You can view the optimization information for the run corresponding to the best estimate using the stats_ attribute:

>>> list(sorted(tomo.stats_))
['iterations', 'method', 'objective']
>>> tomo.stats_['method']
"Newton's method"
>>> tomo.stats_['iterations']
2

config(method, **kwargs)¶

Configure the optimization method and its parameters.

This sets the method used by fit and the keyword arguments that are passed to it.

Parameters:

• method

  : string

  The optimization method. One of: 'linear', 'newton', 'levmarq', 'steepest', 'acor'

Other keyword arguments that can be passed are the ones allowed by each method.

Some methods have required arguments:

• newton, levmarq and steepest require the initial argument (an initial estimate for the gradient descent)
• acor requires the bounds argument (min/max values for the search space)

See the corresponding docstrings for more information:

• linear
• newton
• levmarq
• steepest
• acor

estimate_¶

A nicely formatted version of the estimate.

If the class implements a fmt_estimate method, this will its results. This can be used to convert the parameter vector to a more useful form, like a fatiando.mesher object.

fit()[source]¶

Solve for the parameter vector and optimum regularization parameter.

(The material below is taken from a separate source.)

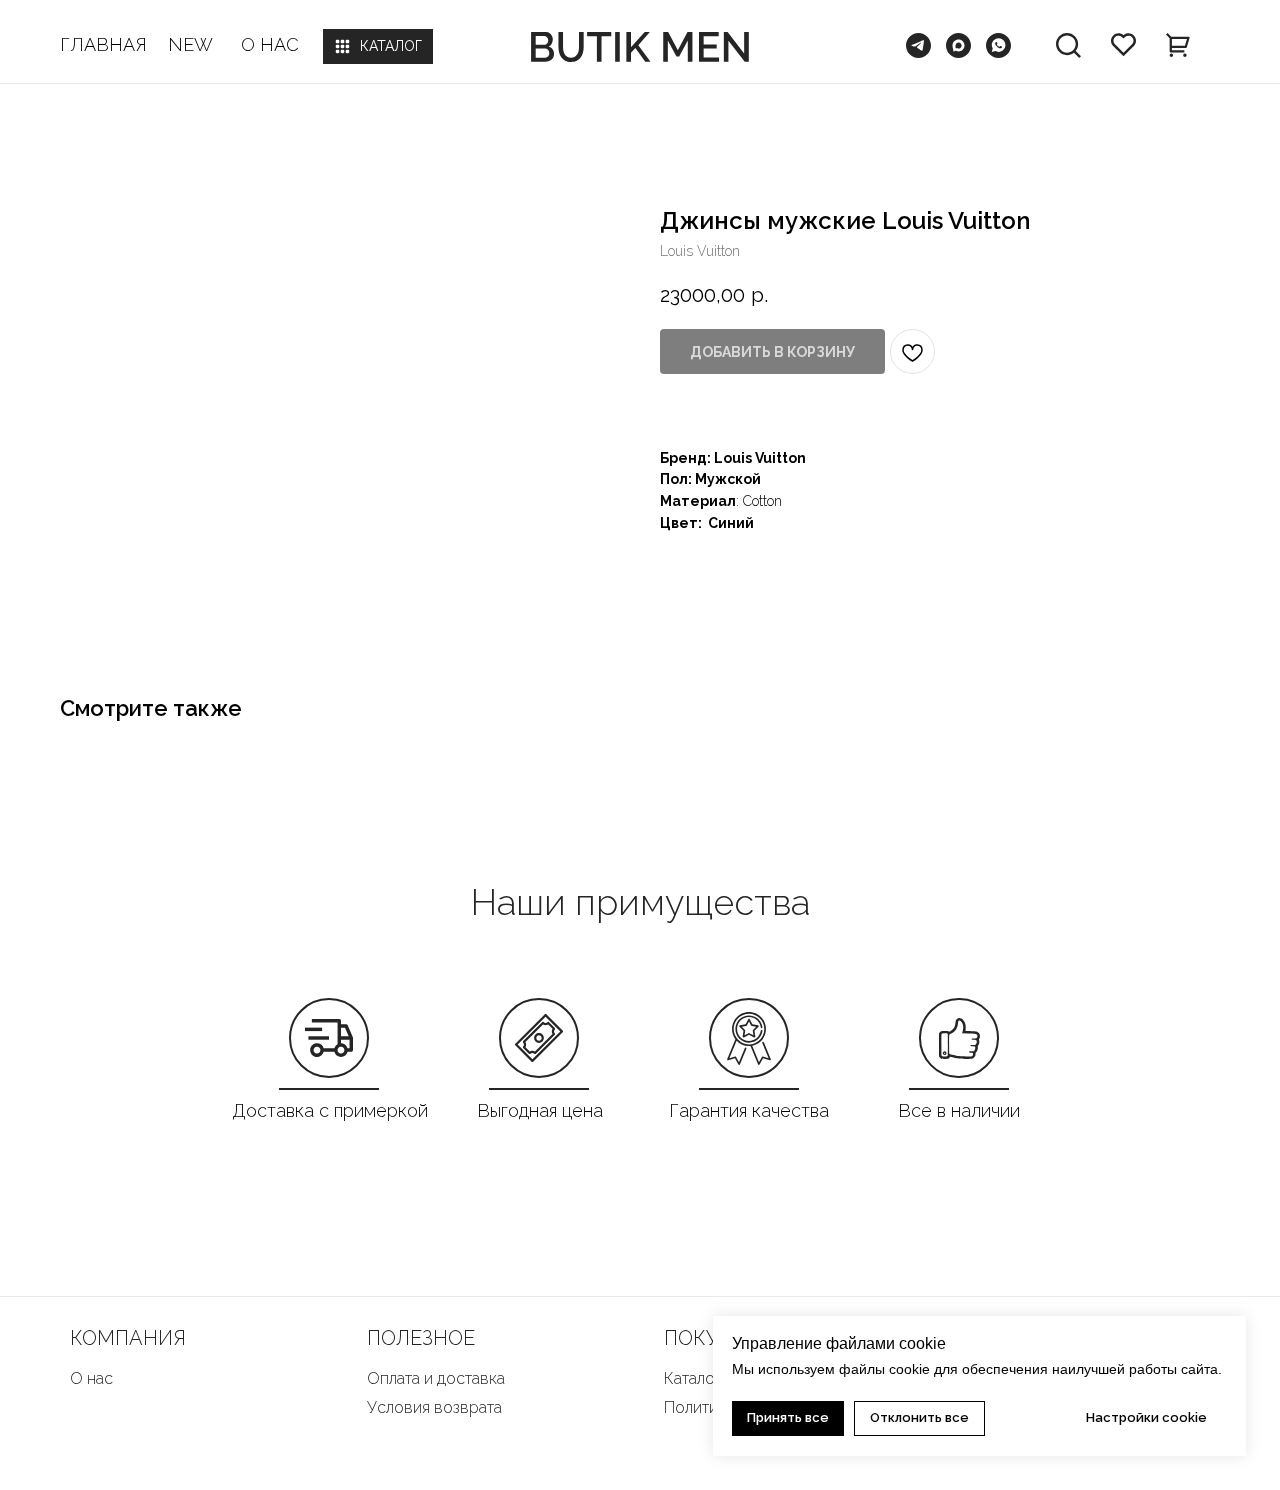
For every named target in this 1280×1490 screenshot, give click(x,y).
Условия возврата (434, 1407)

Combines the data-misfit and regularization solvers using the range of regularization parameters provided and calls fit and config on each.

The p_ and estimate_ attributes correspond to the combination that falls in the corner of the L-curve.

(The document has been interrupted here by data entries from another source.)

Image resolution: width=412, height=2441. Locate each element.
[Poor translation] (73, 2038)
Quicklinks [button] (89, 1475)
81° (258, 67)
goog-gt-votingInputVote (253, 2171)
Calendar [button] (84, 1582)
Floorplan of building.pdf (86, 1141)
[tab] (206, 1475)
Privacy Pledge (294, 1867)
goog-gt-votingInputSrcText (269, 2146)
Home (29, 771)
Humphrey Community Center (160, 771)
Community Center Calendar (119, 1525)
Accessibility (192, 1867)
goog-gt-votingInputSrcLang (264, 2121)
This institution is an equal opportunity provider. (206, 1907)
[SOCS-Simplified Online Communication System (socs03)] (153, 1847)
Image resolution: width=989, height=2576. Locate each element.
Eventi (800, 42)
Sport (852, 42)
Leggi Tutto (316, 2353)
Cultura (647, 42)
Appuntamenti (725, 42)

The regularization parameter for this corner point if stored in the regul_param_ attribute.

Returns:

• self

fmt_estimate(p)[source]¶

Return the estimate_ attribute of the optimal solution.

objective_¶

The objective function corresponding to the best estimate.

p_¶

The estimated parameter vector obtained from the best regularization parameter.

plot_lcurve(ax=None, guides=True)[source]¶

Make a plot of the data-misfit x regularization values.

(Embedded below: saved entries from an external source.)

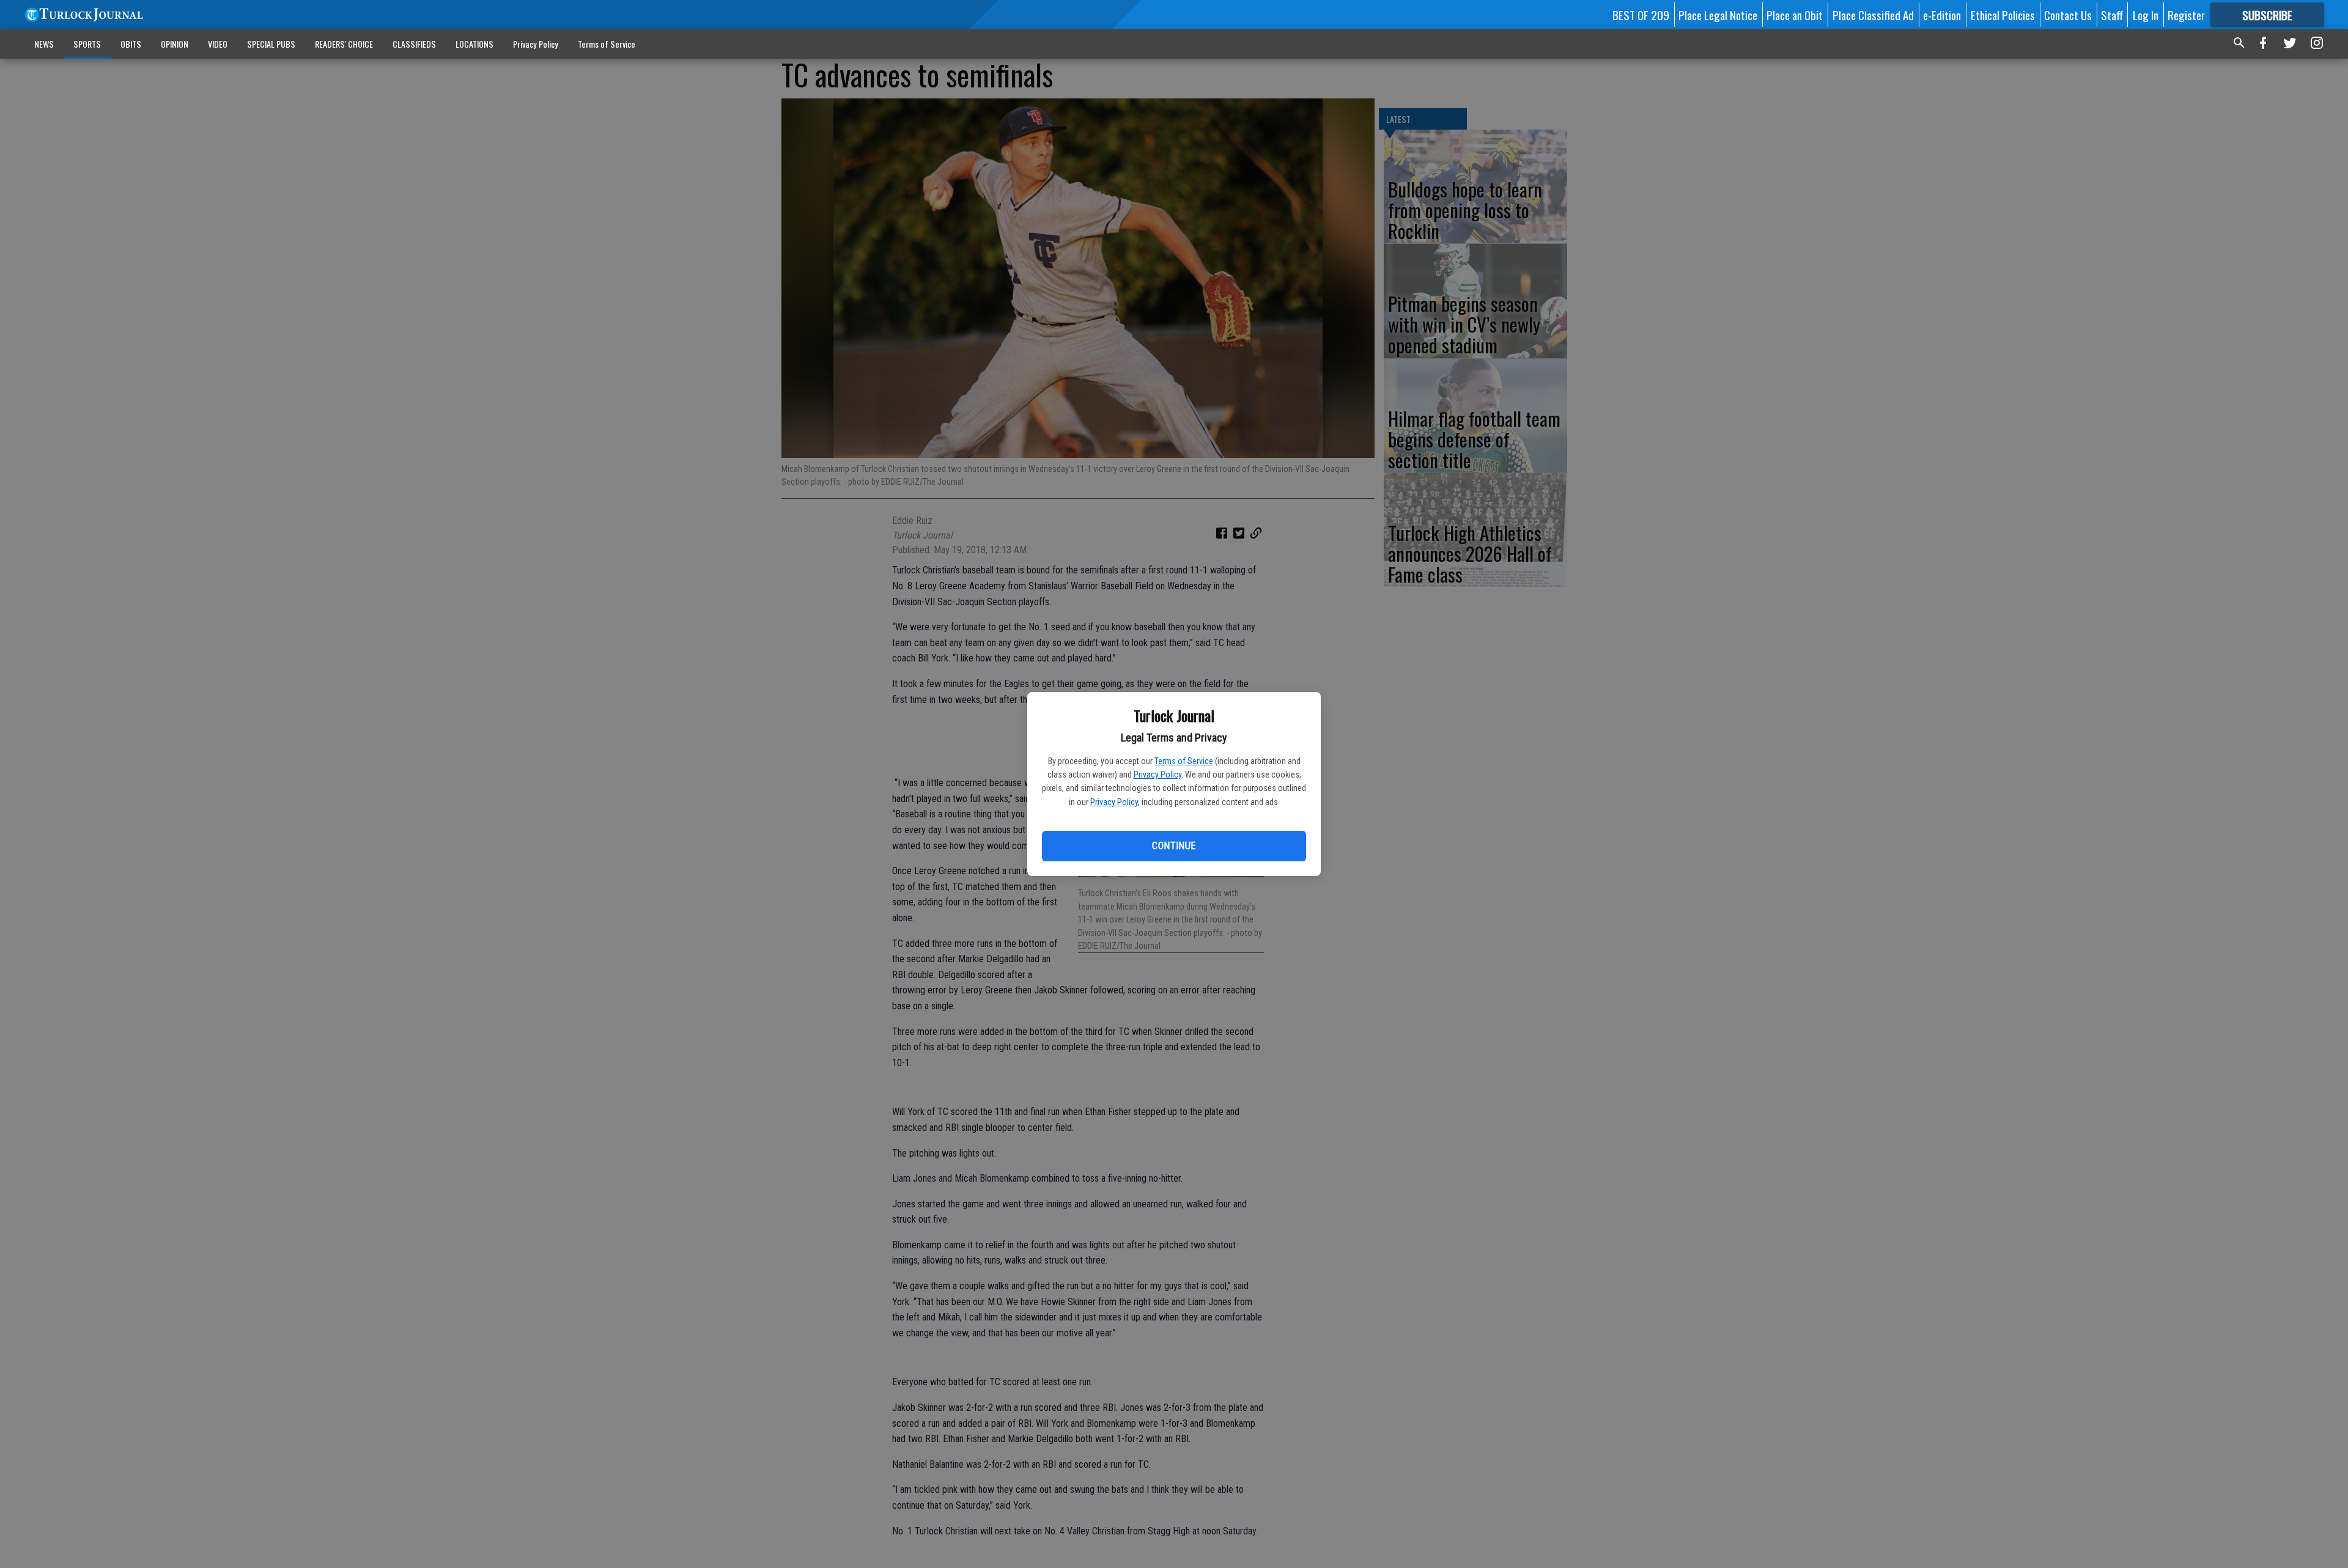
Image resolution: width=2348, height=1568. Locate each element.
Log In (2145, 15)
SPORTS (87, 43)
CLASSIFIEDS (414, 43)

The estimated corner value is shown as a blue triangle.

Parameters:

• ax

  : matplotlib Axes

  If not None, will plot the curve on this Axes instance.

• guides

  : True or False

  Plot vertical and horizontal lines across the corner value.

regul_param_¶

The regularization parameter corresponding to the best estimate.

select_corner()[source]¶

Select the corner value of the L-curve formed inversion results.

This is performed automatically after calling the fit method. You can run this method separately after fit has been called to tweak the results.

You can access the estimated values by:

• The p_ and estimate_ attributes will hold the estimated parameter vector and formatted estimate, respective, corresponding to the corner value.
• The regul_param_ attribute holds the value of the regularization parameter corresponding to the corner value.
• The corner_ attribute will hold the index of the corner value in the list of computed solutions.

Uses the Triangle method of Castellanos et al. (2002).

References:

Castellanos, J. L., S. Gomez, and V. Guerra (2002), The triangle method for finding the corner of the L-curve, Applied Numerical Mathematics, 43(4), 359-373, doi:10.1016/S0168-9274(01)00179-9.

stats_¶

The optimization information for the best solution found.